[rating=4]Starring: Jamie Foxx, Kerry Washington, Clifton Powell, Harry Lennix, Terrene Dashon Howard, Larenz Tate, Richard Schiff, Regina King, Curtis Armstrong
Director(s): Taylor Hackford
Writer(s): Story by Taylor Hackford and James L. White; Screenplay by James L. White
There aren’t exactly that many biopics that I really enjoy. Partially because they aren’t done well, but also because they tend to take too many licenses with the truth. But with Ray we’re given a surprisingly honest film that doesn’t appear to pull any punches. It’s Ray Charles, warts and all, and in the end you may not necessarily like the man, but you cannot leave without respecting his genius.
I’m not sure this is the greatest film I’ve ever seen, but if ever there was a movie that was carried by the performance of its star, than Ray is it. With stunning ability, Jamie Foxx expertly disappears into the part. You forget the actor and feel that you are witnessing a young Ray Charles slamming away gracefully at the piano.
The film’s story follows the professional highs and personal lows of musician Ray Charles. When we first meet him, Ray is just starting out in Seattle, Washington. He overcomes those who are out to take advantage of him, but begins a drug addiction that consumes him for years. Although we meet Ray as a young man, several flashbacks scattered throughout take us to his childhood, exploring his life and how he lost his sight. Many of Ray Charles’ most famous songs are noted, each used to mark milestones in his career leading into the 1970s.

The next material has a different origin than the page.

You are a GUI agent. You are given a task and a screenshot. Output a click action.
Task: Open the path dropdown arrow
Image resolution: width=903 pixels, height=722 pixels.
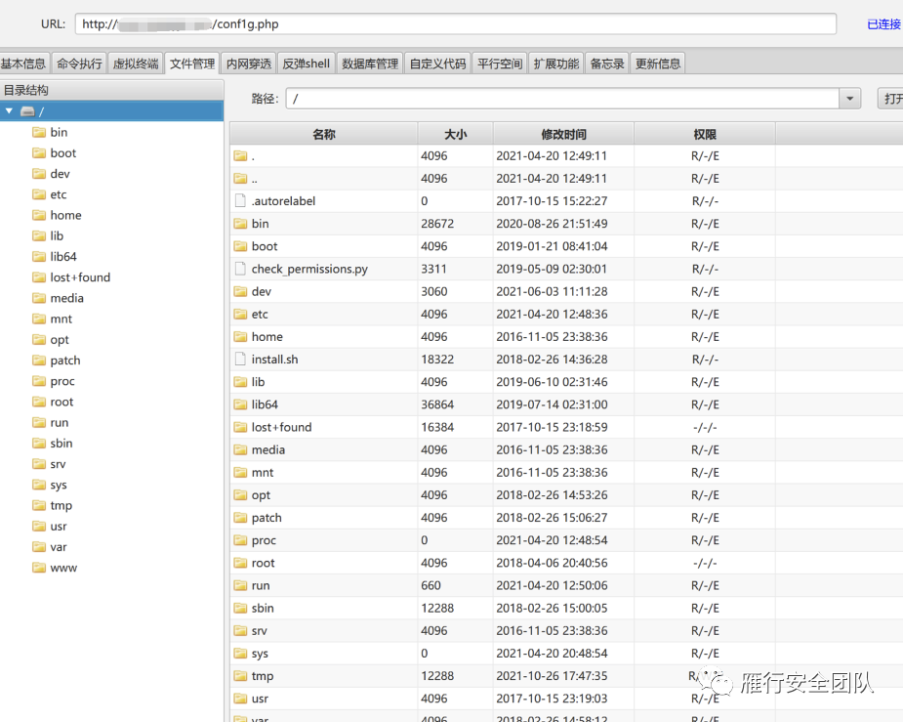(x=849, y=99)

The Ray Charles we’re shown in this film is arrogant, haunted, confident and lonely. A multi-faceted personality that has a clear and profound talent that allowed him to create some of the greatest music ever recorded. He not only understood music, but had the ability to create sounds on the fly and catch a note on the first take. Unquestionably a great talent.

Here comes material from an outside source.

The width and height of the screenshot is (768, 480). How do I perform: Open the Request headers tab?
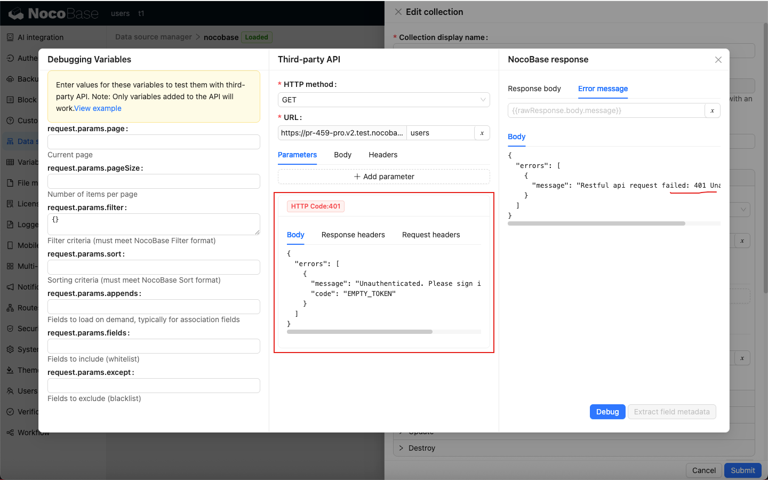click(x=430, y=235)
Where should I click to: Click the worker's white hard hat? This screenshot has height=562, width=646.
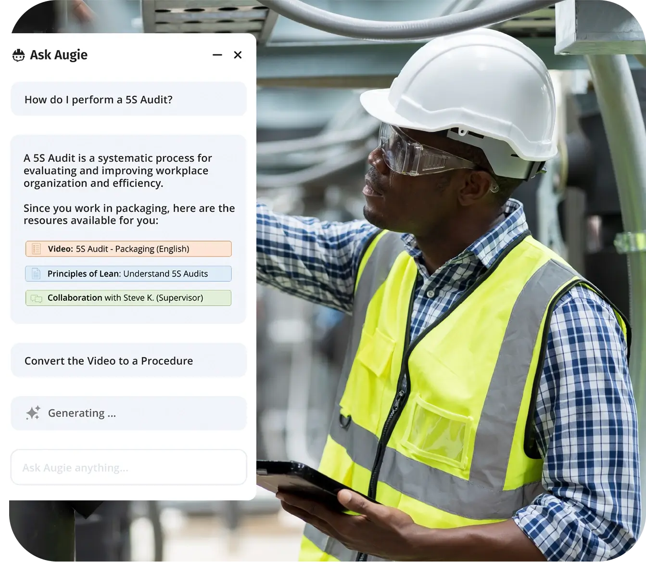[462, 91]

But with that talent came an arrogance and hypocrisy that often alienated those around him. It was surprisingly honest in that regard, never flinching to show Ray’s dark side. It’s here where the film ascends from a standard biopic to a powerful story about the man and his talent. Had it attempted in some way to whitewash him, then it would have become fake and lost depth. I have to respect the filmmakers for that, as well as Ray Charles himself, who participated in the making of the film.
While Ray was constructed well, the glue that holds it together is undeniably Jamie Foxx. His near perfect performance of Ray Charles elevates the movie. I cannot recall another film like it where an actor so beautifully disappeared into the role, leaving behind the ghostly image of the man he was portraying. Where Jim Carrey’s turn as Andy Kaufman in Man on the Moon comes off as more an impersonation than a performance, Foxx transforms himself. Although there is a moment or two where the actor peaks through, Foxx becomes Ray Charles.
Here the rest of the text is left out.